Schmerzmediziner kritisierten geplante Sparmaßnahmen scharf


Ärztehaus (Archiv) / Foto: via dts Nachrichtenagentur

 

Die Deutsche Gesellschaft für Schmerzmedizin (DGS) hat die geplanten Kürzungen im Gesundheitssystem scharf kritisiert. Die vorgesehenen Kürzungen gefährden die ambulante Versorgung von Menschen mit chronischen Schmerzen auf lange Sicht, teilten die Fachleute mit.

"Die Sparmaßnahmen treffen die Patientengruppe, die stabile Versorgungsstrukturen am dringendsten benötigt", sagte DGS-Präsident Richard Ibrahim über den Referentenentwurf zum Gesetz zur Stabilisierung der Beitragssätze in der Gesetzlichen Krankenversicherung.

"Chronische Schmerzen erfordern kontinuierliche Betreuung." Man brauche deshalb eine nachhaltige Finanzierung der ambulanten Versorgung, multiprofessionelle Teams, weniger Bürokratie und eine klare Priorisierung der Versorgung chronisch kranker Menschen, so Ibrahim. "Wir appellieren an die politischen Entscheidungsträger, die besonderen Bedürfnisse von Menschen mit chronischen Schmerzen in den Reformüberlegungen zu berücksichtigen. Eine stabile ambulante Schmerzmedizin ist Voraussetzung für Lebensqualität, gesellschaftliche Teilhabe und die Vermeidung stationärer Behandlungen."

Schmerzpatienten seien auf eine kontinuierliche, zeitintensive und multiprofessionelle Behandlung angewiesen, kritisierte die Fachgesellschaft. Sie würden die Folgen einer finanziellen Deckelung im ambulanten Bereich sofort spüren, denn eine begrenzte Vergütung wird unweigerlich zu begrenzten Leistungen führen, erklärten die Mediziner.

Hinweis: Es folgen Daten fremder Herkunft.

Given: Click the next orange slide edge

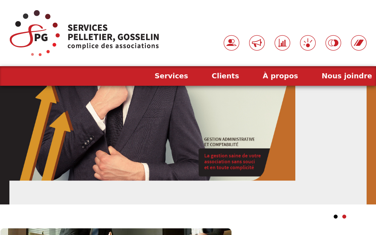Looking at the screenshot, I should 371,145.
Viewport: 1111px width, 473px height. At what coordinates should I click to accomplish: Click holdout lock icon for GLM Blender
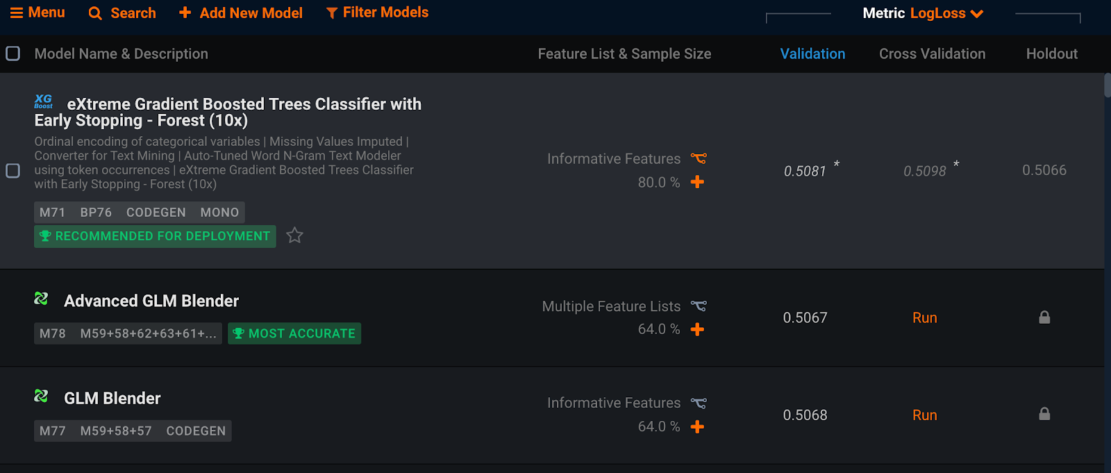[1044, 414]
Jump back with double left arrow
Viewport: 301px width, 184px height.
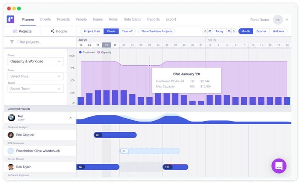click(210, 32)
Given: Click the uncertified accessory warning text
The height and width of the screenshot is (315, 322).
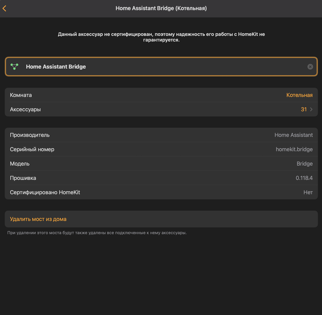Looking at the screenshot, I should click(161, 37).
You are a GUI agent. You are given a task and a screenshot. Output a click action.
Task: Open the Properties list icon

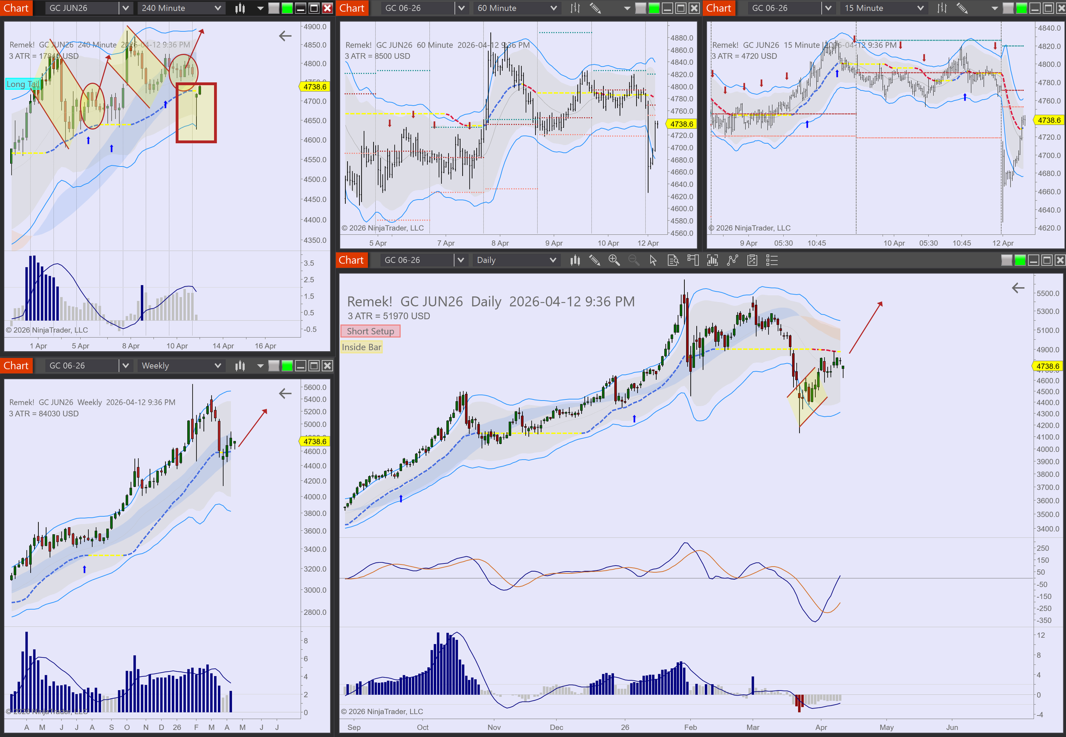772,260
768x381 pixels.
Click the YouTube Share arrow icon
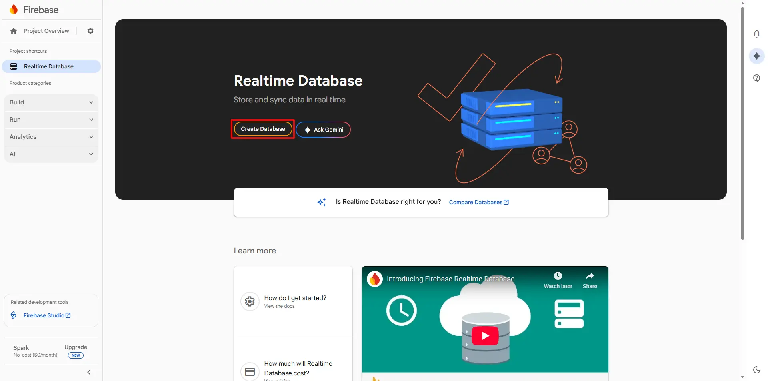pyautogui.click(x=590, y=276)
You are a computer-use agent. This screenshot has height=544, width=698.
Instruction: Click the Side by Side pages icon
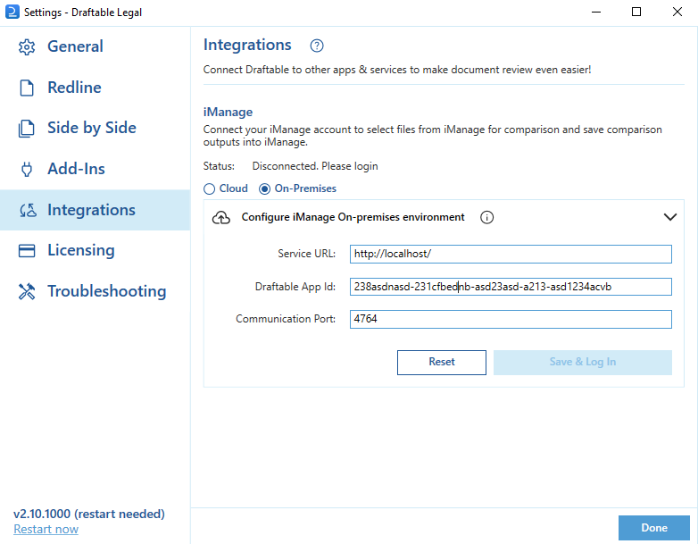pyautogui.click(x=26, y=129)
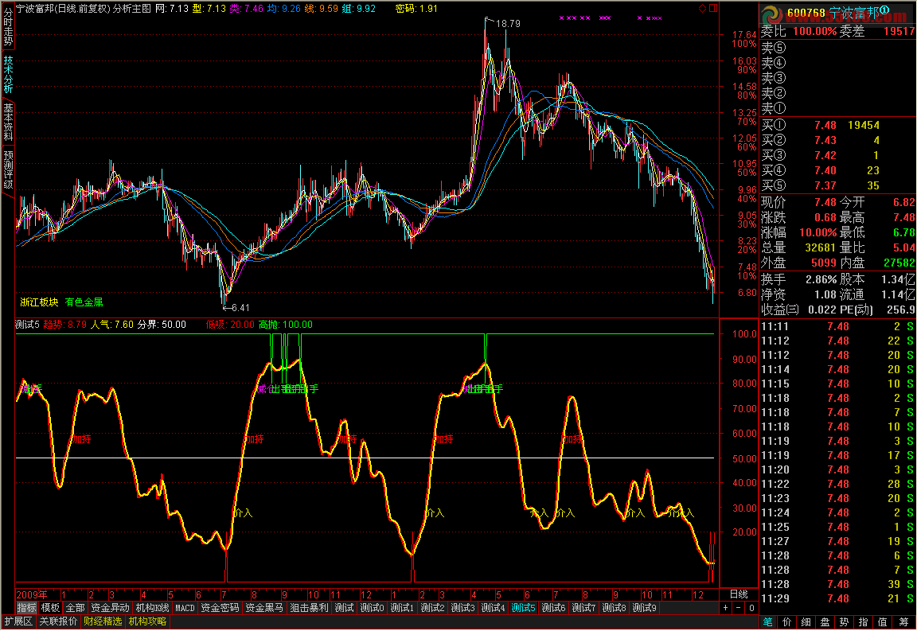
Task: Open the 日线 period selector
Action: tap(738, 594)
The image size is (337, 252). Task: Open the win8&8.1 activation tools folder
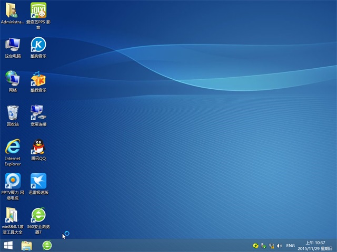point(13,215)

Besonders kritisch sieht die Fachgesellschaft die geplante Abschaffung der Honoraranreize aus dem Terminservice- und Versorgungsgesetz (TSVG). Nach Angaben des Zentralinstituts für die kassenärztliche Versorgung haben diese Anreize zu einer verbesserten Terminvergabe beigetragen. Eine Reduktion verfügbarer Termine erhöhe für Schmerzpatienten das Risiko einer Chronifizierung durch verzögerte Diagnostik und Therapie.

Es besteht zudem die Gefahr, dass Praxen auf die finanziellen Einschnitte mit Personalabbau oder Leistungseinschränkungen reagieren müssten. Das könne zu längeren Wartezeiten führen. Für Menschen mit chronischen Schmerzen bedeute dies eine zusätzliche Belastung, da bereits heute viele von ihnen lange auf Termine und Behandlung warteten.